____ Information

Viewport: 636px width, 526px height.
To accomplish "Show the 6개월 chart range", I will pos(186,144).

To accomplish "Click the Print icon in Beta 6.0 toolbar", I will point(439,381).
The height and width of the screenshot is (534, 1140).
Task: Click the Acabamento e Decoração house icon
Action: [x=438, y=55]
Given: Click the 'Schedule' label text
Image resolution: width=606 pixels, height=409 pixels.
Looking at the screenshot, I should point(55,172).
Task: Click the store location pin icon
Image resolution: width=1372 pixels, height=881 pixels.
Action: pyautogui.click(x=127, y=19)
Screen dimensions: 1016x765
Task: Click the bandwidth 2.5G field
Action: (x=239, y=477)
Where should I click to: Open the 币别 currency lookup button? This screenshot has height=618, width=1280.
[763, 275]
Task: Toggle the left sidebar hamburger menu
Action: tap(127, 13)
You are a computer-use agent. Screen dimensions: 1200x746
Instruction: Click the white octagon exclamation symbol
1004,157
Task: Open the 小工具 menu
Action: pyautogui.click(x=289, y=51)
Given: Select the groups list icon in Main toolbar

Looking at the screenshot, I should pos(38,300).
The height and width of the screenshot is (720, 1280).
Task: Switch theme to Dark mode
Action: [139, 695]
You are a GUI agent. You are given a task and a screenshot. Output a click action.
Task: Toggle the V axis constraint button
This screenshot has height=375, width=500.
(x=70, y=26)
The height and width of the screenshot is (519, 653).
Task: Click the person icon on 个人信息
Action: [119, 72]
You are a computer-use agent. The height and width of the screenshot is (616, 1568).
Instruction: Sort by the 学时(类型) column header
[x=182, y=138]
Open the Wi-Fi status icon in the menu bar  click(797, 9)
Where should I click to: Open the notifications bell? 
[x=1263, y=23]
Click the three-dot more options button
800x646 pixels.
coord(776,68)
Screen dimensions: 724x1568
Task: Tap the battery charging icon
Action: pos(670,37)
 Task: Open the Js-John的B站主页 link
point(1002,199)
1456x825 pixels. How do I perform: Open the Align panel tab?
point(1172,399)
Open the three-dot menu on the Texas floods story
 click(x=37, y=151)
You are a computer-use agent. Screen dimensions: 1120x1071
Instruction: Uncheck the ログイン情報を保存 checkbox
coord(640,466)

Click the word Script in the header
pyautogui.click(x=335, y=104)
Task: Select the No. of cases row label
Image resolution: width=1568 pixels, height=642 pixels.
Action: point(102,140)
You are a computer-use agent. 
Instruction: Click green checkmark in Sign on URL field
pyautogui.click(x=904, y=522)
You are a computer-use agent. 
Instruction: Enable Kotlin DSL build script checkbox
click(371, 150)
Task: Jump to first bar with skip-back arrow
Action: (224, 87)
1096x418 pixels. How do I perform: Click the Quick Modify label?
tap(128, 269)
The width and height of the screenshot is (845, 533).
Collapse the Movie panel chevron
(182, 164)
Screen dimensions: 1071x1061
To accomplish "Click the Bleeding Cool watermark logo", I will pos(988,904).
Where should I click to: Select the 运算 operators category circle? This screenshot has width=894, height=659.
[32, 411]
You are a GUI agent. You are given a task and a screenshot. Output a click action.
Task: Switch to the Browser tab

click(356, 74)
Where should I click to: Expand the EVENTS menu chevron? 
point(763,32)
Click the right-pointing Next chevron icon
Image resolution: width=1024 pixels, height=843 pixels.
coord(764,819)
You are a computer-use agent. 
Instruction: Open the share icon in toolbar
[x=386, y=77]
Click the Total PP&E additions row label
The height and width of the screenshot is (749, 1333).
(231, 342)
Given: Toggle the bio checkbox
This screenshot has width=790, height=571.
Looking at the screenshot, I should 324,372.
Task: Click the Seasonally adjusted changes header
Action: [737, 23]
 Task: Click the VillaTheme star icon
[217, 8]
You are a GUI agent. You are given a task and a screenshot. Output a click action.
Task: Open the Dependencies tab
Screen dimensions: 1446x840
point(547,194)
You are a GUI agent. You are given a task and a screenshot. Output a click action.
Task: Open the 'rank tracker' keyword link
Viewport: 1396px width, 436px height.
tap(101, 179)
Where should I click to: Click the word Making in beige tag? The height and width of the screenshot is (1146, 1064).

________

### Instructions to follow
Give exactly, and nothing besides, the lines from the one in which "Given: Toggle the bio checkbox" occurs through the end of the records.

### Answer area
Given: Toggle the bio checkbox
This screenshot has width=790, height=571.
Looking at the screenshot, I should 324,372.
Task: Click the Seasonally adjusted changes header
Action: [737, 23]
 Task: Click the VillaTheme star icon
[217, 8]
You are a GUI agent. You are given a task and a screenshot. Output a click action.
Task: Open the Dependencies tab
Screen dimensions: 1446x840
point(547,194)
You are a GUI agent. You are given a task and a screenshot. Output a click action.
Task: Open the 'rank tracker' keyword link
Viewport: 1396px width, 436px height.
tap(101, 179)
Where should I click to: Click the word Making in beige tag? The height and width of the screenshot is (1146, 1064).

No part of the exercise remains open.